**Deine Aufgaben**
**a)** Wie viel Prozent der Software-Schmieden arbeiten laut dem Text zur ERP-Entwicklung derzeit mit modernsten objektorientierten Methoden auf Basis von .NET oder Java EE?
**b)** Führe den Text zur ERP-Entwicklung im Anschluss an seinen letzten Satz fort.
─── Vorliegender Text
10.11.2010, 06:00 Uhr

Auf alles vorbereitet

Die ERP-Entwicklung befindet sich in einem radikalen technologischen Umbruch. Wer die aktuellen Entwicklungen nicht mitvollzieht, wird nicht überleben.
CEO der eNVenta ERP Schweiz AG Derzeit arbeiten nur etwa 15 Prozent der Software-Schmieden auf der Basis modernster objektorientierter Methoden mit .NET oder Java EE. Ihnen wird jedoch die Zukunft gehören, weil nur sie die folgenden Schlüsselkriterien erfüllen, die von den Anwendern zunehmend gefordert werden.

Benutzerfreundlichkeit

Eine einheitliche und übersichtliche Oberfläche mit klarer Bedienstruktur kann es nur geben, wenn zuvor alle geschäftlichen Funktionen sauber, hierarchisch und standardisiert beschrieben wurden. Daraus ergibt sich eine funktionale Vorkonfiguration von Feldern und Eingabemöglichkeiten. Deren Anordnung unterliegt bestimmten Regeln der Usability. Benutzerfreundliche Systeme erlauben den Usern, viele Funktionalitäten ohne umständliches Programmieren selbst zu verändern und anzupassen. Es motiviert und steigert die Effizienz, wenn jeder nur das sieht, was er sehen will: seine Farbe, seine Felder, seine Funktionen. Benutzerfreundlichkeit, die tief im System verankert ist, lässt sich am besten mit einem durchgängigen Entwicklungssystem realisieren. Denn neben einer kontextsensitiven Onlinehilfe und Tool-Tipps auf Feldebene gehören dazu auch eine rollenbasierte Benutzerführung sowie die wirksame Unterstützung der Benutzer in Abhängigkeit definierter Prozesse.
──────
─── Gesammeltes Material
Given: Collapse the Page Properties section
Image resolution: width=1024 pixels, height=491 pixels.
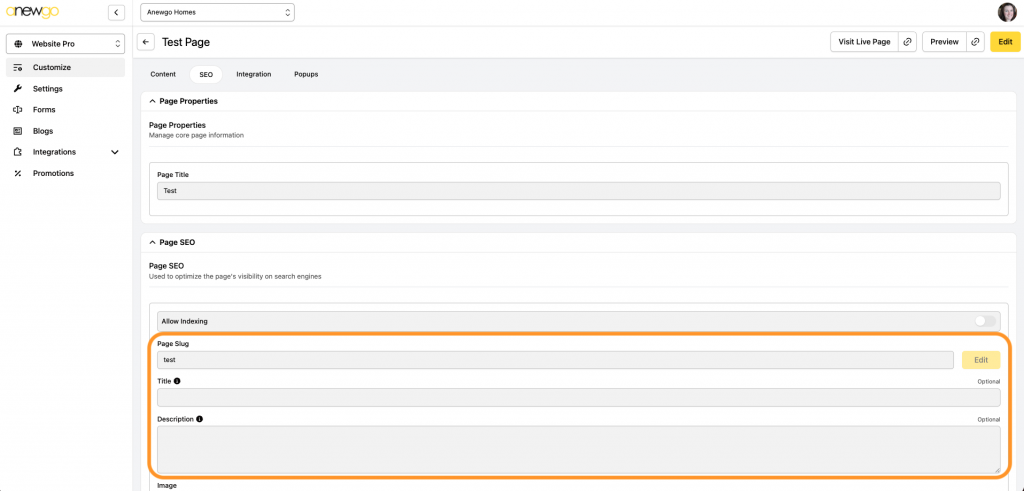Looking at the screenshot, I should point(152,101).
──────
**Die Antworten**
**a)** Etwa 15 Prozent.

**b)**
Prozessunterstützung

Das Abteilungsdenken ist ein Auslaufmodell. Die heute oft komplexen Unternehmensaufgaben können treffender als zusammenhängende Prozesse dargestellt werden. Zukunftsfähige ERP-Lösungen müssen demzufolge in der Lage sein, vorgegebene firmenspezifische Prozesse abzubilden und zu unterstützen. Nur dann helfen sie den Anwendern aktiv bei der Erledigung ihrer Aufgaben und stossen die Tür zu Leistungs-optimierung und Produktivitätssteigerung auf: Anstatt Routinearbeiten aufwendig manuell zu erledigen, laufen die Prozesse automatisiert ab. Moderne Technologien bilden Prozesse nach dem SOA-Konzept ab. SOA verwendet funktionale Einheiten als Dienste, etwa als Webservices. Werden diese lose gekoppelt, können die Anwender Prozesse verändern, ohne programmieren zu müssen. Prozessunterstützende ERP-Lösungen trocknen so Fehlerquellen aus und lassen Unternehmensgewinne sprudeln.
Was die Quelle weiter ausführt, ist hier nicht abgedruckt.